- [Given passage]:
'''
DORIS LESSING's first novel, "The Grass Is Singing," was published in 1950. Her work includes more than 20 novels, 10 story collections, plus drama, poetry, reportage, and essays.
It is remarkable not so much for sheer quantity as for the range of approaches she has used - from the old-fashioned realism of "Martha Quest" (1970), the first of her politically oriented, five-novel sequence "Children of Violence," to the futuristic mythopoeia of her five-novel series "Canopus in Argos: Archives," which brought her new readers with a taste for science fiction.
Lessing's use of contrasting styles in "The Golden Notebook" (1981), a novel interspersed with excerpts from its protagonist's personal notebook, is itself a contrast to the technique of straightforward, windowpane clarity she employs with such powerful effect in "The Good Terrorist" (1985).
Narrated with even greater detachment, her novel "The Fifth Child" (1988) applies the method of starkly objective observation to a story that borders on grotesque fairy tale.
'''
- [Short exercise A]:
According to the passage on Doris Lessing, what was her first novel, and in what year was it published?
- [Short exercise B]:
Please list every individual novel the passage on Doris Lessing names by title, leaving out the two multi-novel series.

- [Supplied material]:
'''
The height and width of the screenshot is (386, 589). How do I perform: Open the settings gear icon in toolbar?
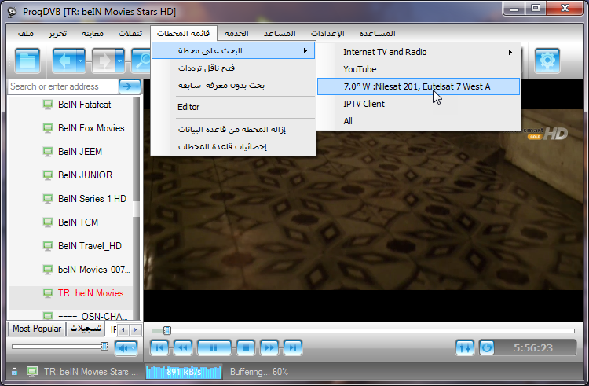[x=547, y=61]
'''
- [Full output A]:
"The Grass Is Singing," published in 1950.

- [Full output B]:
- "The Grass Is Singing"
- "Martha Quest"
- "The Golden Notebook"
- "The Good Terrorist"
- "The Fifth Child"